Comme toute torture peut être empirée, il existe une forme de ce supplice qui me paraît pire encore, le repas d’affaire. Si tout travailleur connaît la règle selon laquelle, en déjeunant avec ses confrères, il n’est pas convenable de parler boutique, le repas de deux personnes qui cherchent à contracter ou à entretenir leur commerce, obéit à des prescriptions bien moins claires. En la matière il faut ne se jeter ni sur la nourriture, ni sur ce qui sera le plat principal de la conversation ; mais on ne peut l’éviter tout à fait. Ce jeu-là demande plus de subtilités et de nerfs que je n’en aurais jamais.

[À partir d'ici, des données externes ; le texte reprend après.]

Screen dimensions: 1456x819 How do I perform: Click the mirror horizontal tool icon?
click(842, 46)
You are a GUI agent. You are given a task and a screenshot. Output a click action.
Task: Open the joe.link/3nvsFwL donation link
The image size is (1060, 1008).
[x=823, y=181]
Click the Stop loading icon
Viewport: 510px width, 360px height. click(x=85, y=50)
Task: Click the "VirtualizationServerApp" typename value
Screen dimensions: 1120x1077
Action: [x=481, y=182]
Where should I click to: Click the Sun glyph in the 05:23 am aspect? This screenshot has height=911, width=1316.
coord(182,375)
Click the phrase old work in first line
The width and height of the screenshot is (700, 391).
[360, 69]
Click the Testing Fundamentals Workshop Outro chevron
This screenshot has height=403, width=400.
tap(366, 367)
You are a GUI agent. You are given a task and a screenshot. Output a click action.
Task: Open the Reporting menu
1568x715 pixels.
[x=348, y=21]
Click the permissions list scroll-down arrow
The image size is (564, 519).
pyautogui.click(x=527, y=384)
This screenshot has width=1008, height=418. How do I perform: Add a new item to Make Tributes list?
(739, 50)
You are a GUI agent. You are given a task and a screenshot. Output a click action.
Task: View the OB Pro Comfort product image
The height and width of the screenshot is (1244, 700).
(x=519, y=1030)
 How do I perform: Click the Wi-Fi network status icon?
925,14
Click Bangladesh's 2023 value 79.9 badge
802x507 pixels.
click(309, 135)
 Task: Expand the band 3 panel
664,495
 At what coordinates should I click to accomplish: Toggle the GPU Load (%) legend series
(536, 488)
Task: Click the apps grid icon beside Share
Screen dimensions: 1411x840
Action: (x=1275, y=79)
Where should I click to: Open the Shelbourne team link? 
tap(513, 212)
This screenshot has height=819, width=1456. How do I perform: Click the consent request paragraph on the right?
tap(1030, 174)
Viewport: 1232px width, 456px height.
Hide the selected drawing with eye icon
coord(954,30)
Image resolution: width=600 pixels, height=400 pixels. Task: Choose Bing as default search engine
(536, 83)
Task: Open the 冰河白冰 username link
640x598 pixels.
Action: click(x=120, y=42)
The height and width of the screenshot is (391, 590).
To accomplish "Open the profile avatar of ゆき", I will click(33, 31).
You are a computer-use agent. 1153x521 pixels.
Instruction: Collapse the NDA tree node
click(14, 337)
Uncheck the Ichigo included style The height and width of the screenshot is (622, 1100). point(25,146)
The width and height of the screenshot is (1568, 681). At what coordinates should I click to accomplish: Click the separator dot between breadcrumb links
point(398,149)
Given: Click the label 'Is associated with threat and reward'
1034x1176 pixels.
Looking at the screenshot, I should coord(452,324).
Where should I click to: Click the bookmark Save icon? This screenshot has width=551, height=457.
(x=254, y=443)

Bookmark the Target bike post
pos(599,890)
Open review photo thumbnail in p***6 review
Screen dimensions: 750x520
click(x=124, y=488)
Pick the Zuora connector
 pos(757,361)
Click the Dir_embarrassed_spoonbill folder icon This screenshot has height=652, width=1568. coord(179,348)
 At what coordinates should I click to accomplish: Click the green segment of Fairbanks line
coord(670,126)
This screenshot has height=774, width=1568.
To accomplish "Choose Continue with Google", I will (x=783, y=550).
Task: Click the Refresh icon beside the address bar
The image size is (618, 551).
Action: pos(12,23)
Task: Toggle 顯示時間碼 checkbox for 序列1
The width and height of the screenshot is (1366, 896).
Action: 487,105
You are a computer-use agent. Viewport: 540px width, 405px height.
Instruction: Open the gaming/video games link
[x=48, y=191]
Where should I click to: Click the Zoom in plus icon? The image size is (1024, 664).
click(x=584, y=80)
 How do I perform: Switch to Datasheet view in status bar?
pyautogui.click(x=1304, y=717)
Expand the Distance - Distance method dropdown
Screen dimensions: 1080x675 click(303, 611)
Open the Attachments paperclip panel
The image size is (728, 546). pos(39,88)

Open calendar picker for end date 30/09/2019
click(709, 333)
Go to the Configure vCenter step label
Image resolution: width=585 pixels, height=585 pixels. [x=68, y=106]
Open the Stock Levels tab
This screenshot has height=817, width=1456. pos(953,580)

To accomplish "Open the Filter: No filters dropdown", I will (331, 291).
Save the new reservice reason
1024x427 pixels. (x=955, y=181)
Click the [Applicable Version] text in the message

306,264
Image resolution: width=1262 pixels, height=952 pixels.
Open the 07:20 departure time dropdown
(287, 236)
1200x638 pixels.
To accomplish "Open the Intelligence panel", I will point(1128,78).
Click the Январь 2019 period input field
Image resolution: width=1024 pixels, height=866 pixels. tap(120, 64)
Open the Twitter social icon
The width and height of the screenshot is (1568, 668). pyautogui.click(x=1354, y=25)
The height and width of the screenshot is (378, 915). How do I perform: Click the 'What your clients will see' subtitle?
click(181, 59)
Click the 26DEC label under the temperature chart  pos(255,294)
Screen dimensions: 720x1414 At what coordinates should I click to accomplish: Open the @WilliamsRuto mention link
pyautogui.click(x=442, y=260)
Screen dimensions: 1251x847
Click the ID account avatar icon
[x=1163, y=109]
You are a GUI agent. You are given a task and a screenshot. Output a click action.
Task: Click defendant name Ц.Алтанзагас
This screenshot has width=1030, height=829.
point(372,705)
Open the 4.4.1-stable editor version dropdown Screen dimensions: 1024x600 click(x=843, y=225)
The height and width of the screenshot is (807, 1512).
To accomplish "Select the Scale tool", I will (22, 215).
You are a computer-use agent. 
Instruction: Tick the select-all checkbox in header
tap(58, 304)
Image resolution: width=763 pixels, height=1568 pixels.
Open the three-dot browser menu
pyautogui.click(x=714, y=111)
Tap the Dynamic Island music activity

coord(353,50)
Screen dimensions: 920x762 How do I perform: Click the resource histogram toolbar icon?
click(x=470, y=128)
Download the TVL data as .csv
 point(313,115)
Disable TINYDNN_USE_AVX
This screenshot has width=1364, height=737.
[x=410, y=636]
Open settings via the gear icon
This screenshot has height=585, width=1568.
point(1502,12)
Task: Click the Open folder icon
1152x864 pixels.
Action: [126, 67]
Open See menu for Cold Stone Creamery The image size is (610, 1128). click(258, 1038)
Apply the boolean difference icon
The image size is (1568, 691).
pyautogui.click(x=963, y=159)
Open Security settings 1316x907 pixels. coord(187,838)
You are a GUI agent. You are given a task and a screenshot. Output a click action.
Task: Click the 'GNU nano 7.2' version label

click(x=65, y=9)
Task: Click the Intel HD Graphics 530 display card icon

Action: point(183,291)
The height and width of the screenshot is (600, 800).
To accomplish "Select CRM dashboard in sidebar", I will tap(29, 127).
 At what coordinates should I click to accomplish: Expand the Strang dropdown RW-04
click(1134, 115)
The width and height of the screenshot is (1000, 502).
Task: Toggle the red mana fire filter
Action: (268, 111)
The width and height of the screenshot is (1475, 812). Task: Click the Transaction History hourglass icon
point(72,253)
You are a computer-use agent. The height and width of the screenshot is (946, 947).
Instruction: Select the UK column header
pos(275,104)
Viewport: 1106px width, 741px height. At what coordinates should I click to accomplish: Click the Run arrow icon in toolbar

Je me souviens, il y a quelques mois, d’une pareille affaire où nous devions rencontrer un ogre, lequel obéissait à un rituel d’une extrême précision. Nous ne voulions l’offenser en rien, et nous avions passé un temps minutieux à comprendre les façons exactes de goûter et complimenter la chair fraîche. Nous arrivâmes à l’heure, mais lui prit une heure pour arriver. Lorsqu’il arriva enfin à l’établissement où nous nous proposions de le régaler, il vint à notre table, faisant trembler le sol sous le poids de sa corpulence. Il noua avec art, presque d’un seul geste, une serviette immaculée autour du col de sa chemise, et, servi sans plus attendre, goûta sans nous regarder l’étrange morceau dans son assiette. Il porta sa main velue sur son torse ; je craignais qu’il fît entendre un rot retentissant, mais il s’agissait d’un geste d’excuse. Puis, en chuchotant, d’une voix si faible qu’on aurait cru qu’il avait au fond du gosier un page chargé de s’exprimer pour lui, il parvint à nous expliquer qu’il souffrait d’un violent mal de gorge. Puisqu’il ne pouvait presque pas parler, nous avons passé le repas à lui raconter des contes de fée. Il riait, et fût le convive le plus agréable au monde. En ressortant, je ne compris pas d’où venait sa terrifiante réputation, abstraction faite de ses goûts alimentaires quelques peu particuliers. Ce fût le seul déjeuner d’affaire qui me parut digeste.

Malheureusement, je ne fus pas réinvité à l’occasion suivante. On me fit savoir que l’ogre s’était plaint de mes manières de table. Je dois ici avouer qu’elles ont toujours, malgré les efforts de nombreux éducateurs, été déplorables, et c’est peut-être l’origine de mon aversion.